In Pig Latin a user can write a program to perform a particular task and execute those programs using Grunt Shell, UDFs, or Embedded execution mechanisms. Internally Pig framework converts the Pig Latin language into a MapReduce task and performs data processing.

The following is the architecture of Apache Pig.


pig architecture


Apache Pig Components

Apache Pig process Latin programs through multiple layers.

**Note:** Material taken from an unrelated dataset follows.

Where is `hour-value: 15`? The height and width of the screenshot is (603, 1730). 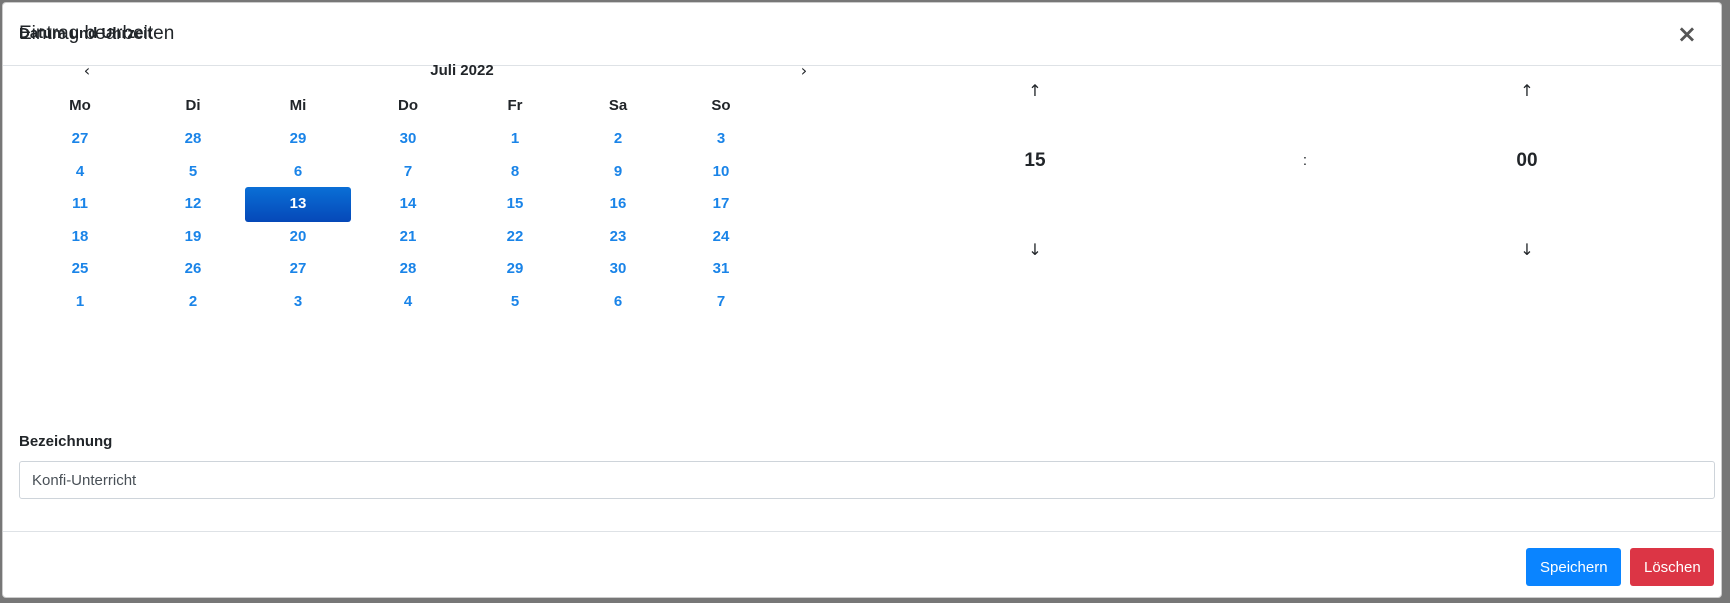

The following are the component of Apache Pig.

Parser

When a user submits a program, it is initially received by the parser, now the parser performs a syntax check and type checks. Once it performs this activity the output is created a DAG which contains Pig Latin statements and logical operators.

Optimizer

In the optimization phase, the DAG is pushed to a logical optimizer that carries out logical optimizations such as projection and pushdown.

Compiler

In the compiler phase, the complication of the optimized logical plan is done into small Mapreduce jobs and passed to the execution engine.

Execution Engine

This is the final step in which Mapreduce jobs are submitted to Hadoop for execution. After completion of execution, it sends the desired data to the user.


Apache Pig Mode

The following are three interaction modes allowed by Apache Pig.

1. Interactive Mode

In this mode of Apache Pig Interaction, the user uses Grunt shell to run Pig commands. The processing and complication are started when the user submits the STORE command.

2. Batch Mode

In this mode of Apache Pig interaction, a user runs a script file that contains some set of Pig command to perform some action.

3. Embedded Mode

This mode uses the Java library and the method invocation to run Apache Pig commands.